● **挑战**: 把下面列表的每一行原样照录，不改动任何字符。

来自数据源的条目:

§

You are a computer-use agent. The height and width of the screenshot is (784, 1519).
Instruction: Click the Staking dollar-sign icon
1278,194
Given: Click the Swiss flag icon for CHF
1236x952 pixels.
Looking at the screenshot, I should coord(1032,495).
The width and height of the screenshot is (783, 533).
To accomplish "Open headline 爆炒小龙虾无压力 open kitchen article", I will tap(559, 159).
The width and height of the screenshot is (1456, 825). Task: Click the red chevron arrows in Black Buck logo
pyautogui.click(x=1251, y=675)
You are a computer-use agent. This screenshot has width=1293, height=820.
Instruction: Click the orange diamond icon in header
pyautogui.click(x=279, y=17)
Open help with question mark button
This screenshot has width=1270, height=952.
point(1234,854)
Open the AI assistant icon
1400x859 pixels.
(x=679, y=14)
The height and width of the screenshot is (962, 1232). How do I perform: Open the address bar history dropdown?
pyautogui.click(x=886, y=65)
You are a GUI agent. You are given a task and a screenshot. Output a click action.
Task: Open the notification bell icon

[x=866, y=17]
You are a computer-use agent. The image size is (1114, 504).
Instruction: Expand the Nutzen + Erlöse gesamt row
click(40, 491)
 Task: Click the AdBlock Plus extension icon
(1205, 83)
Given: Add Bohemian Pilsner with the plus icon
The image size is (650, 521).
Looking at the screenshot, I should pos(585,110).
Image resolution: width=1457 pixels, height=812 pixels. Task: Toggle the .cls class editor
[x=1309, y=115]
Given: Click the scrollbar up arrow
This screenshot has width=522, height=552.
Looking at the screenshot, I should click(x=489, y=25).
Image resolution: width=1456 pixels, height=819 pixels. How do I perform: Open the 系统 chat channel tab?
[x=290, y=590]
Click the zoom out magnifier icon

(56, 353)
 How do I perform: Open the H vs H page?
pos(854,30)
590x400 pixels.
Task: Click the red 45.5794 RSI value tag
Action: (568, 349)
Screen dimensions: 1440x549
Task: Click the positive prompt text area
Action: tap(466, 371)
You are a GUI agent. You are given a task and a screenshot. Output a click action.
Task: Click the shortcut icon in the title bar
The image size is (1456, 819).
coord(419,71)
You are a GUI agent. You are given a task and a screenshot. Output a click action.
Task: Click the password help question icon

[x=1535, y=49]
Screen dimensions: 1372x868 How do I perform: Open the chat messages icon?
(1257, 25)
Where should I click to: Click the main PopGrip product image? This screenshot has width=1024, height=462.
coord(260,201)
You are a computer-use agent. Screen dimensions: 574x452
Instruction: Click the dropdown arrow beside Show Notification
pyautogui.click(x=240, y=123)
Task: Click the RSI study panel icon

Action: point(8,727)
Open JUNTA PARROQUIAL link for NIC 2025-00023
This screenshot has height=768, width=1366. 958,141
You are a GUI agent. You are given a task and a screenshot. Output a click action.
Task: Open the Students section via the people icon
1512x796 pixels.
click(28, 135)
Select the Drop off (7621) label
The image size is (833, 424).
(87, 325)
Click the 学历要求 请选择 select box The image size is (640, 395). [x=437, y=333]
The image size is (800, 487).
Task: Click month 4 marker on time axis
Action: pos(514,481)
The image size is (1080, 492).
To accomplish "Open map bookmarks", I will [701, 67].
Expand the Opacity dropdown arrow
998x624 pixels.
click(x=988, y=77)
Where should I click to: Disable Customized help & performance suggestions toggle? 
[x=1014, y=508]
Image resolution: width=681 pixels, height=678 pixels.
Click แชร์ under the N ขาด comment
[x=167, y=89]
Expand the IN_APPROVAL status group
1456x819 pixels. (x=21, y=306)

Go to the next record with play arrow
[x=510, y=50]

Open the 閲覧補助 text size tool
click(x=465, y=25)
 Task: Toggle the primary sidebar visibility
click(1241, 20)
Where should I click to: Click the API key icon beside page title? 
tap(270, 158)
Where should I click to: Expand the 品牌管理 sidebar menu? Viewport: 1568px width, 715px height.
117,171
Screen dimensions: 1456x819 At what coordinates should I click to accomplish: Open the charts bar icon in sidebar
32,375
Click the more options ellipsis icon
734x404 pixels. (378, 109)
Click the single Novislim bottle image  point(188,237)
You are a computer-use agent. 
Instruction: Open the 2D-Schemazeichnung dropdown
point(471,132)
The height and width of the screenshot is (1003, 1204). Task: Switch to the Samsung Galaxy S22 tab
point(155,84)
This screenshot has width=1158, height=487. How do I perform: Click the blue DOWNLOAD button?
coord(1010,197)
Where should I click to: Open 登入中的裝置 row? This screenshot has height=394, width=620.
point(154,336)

§

● **解答**:
You are a computer-use agent. The height and width of the screenshot is (784, 1519).
Instruction: Click the Staking dollar-sign icon
1278,194
Given: Click the Swiss flag icon for CHF
1236x952 pixels.
Looking at the screenshot, I should coord(1032,495).
The width and height of the screenshot is (783, 533).
To accomplish "Open headline 爆炒小龙虾无压力 open kitchen article", I will tap(559, 159).
The width and height of the screenshot is (1456, 825). Task: Click the red chevron arrows in Black Buck logo
pyautogui.click(x=1251, y=675)
You are a computer-use agent. This screenshot has width=1293, height=820.
Instruction: Click the orange diamond icon in header
pyautogui.click(x=279, y=17)
Open help with question mark button
This screenshot has width=1270, height=952.
point(1234,854)
Open the AI assistant icon
1400x859 pixels.
(x=679, y=14)
The height and width of the screenshot is (962, 1232). How do I perform: Open the address bar history dropdown?
pyautogui.click(x=886, y=65)
You are a GUI agent. You are given a task and a screenshot. Output a click action.
Task: Open the notification bell icon

[x=866, y=17]
You are a computer-use agent. The image size is (1114, 504).
Instruction: Expand the Nutzen + Erlöse gesamt row
click(40, 491)
 Task: Click the AdBlock Plus extension icon
(1205, 83)
Given: Add Bohemian Pilsner with the plus icon
The image size is (650, 521).
Looking at the screenshot, I should pos(585,110).
Image resolution: width=1457 pixels, height=812 pixels. Task: Toggle the .cls class editor
[x=1309, y=115]
Given: Click the scrollbar up arrow
This screenshot has width=522, height=552.
Looking at the screenshot, I should click(x=489, y=25).
Image resolution: width=1456 pixels, height=819 pixels. How do I perform: Open the 系统 chat channel tab?
[x=290, y=590]
Click the zoom out magnifier icon

(56, 353)
 How do I perform: Open the H vs H page?
pos(854,30)
590x400 pixels.
Task: Click the red 45.5794 RSI value tag
Action: (568, 349)
Screen dimensions: 1440x549
Task: Click the positive prompt text area
Action: tap(466, 371)
You are a GUI agent. You are given a task and a screenshot. Output a click action.
Task: Click the shortcut icon in the title bar
The image size is (1456, 819).
coord(419,71)
You are a GUI agent. You are given a task and a screenshot. Output a click action.
Task: Click the password help question icon

[x=1535, y=49]
Screen dimensions: 1372x868 How do I perform: Open the chat messages icon?
(1257, 25)
Where should I click to: Click the main PopGrip product image? This screenshot has width=1024, height=462.
coord(260,201)
You are a computer-use agent. Screen dimensions: 574x452
Instruction: Click the dropdown arrow beside Show Notification
pyautogui.click(x=240, y=123)
Task: Click the RSI study panel icon

Action: point(8,727)
Open JUNTA PARROQUIAL link for NIC 2025-00023
This screenshot has height=768, width=1366. 958,141
You are a GUI agent. You are given a task and a screenshot. Output a click action.
Task: Open the Students section via the people icon
1512x796 pixels.
click(28, 135)
Select the Drop off (7621) label
The image size is (833, 424).
(87, 325)
Click the 学历要求 请选择 select box The image size is (640, 395). [x=437, y=333]
The image size is (800, 487).
Task: Click month 4 marker on time axis
Action: pos(514,481)
The image size is (1080, 492).
To accomplish "Open map bookmarks", I will [701, 67].
Expand the Opacity dropdown arrow
998x624 pixels.
click(x=988, y=77)
Where should I click to: Disable Customized help & performance suggestions toggle? 
[x=1014, y=508]
Image resolution: width=681 pixels, height=678 pixels.
Click แชร์ under the N ขาด comment
[x=167, y=89]
Expand the IN_APPROVAL status group
1456x819 pixels. (x=21, y=306)

Go to the next record with play arrow
[x=510, y=50]

Open the 閲覧補助 text size tool
click(x=465, y=25)
 Task: Toggle the primary sidebar visibility
click(1241, 20)
Where should I click to: Click the API key icon beside page title? 
tap(270, 158)
Where should I click to: Expand the 品牌管理 sidebar menu? Viewport: 1568px width, 715px height.
117,171
Screen dimensions: 1456x819 At what coordinates should I click to accomplish: Open the charts bar icon in sidebar
32,375
Click the more options ellipsis icon
734x404 pixels. (378, 109)
Click the single Novislim bottle image  point(188,237)
You are a computer-use agent. 
Instruction: Open the 2D-Schemazeichnung dropdown
point(471,132)
The height and width of the screenshot is (1003, 1204). Task: Switch to the Samsung Galaxy S22 tab
point(155,84)
This screenshot has width=1158, height=487. How do I perform: Click the blue DOWNLOAD button?
coord(1010,197)
Where should I click to: Open 登入中的裝置 row? This screenshot has height=394, width=620.
point(154,336)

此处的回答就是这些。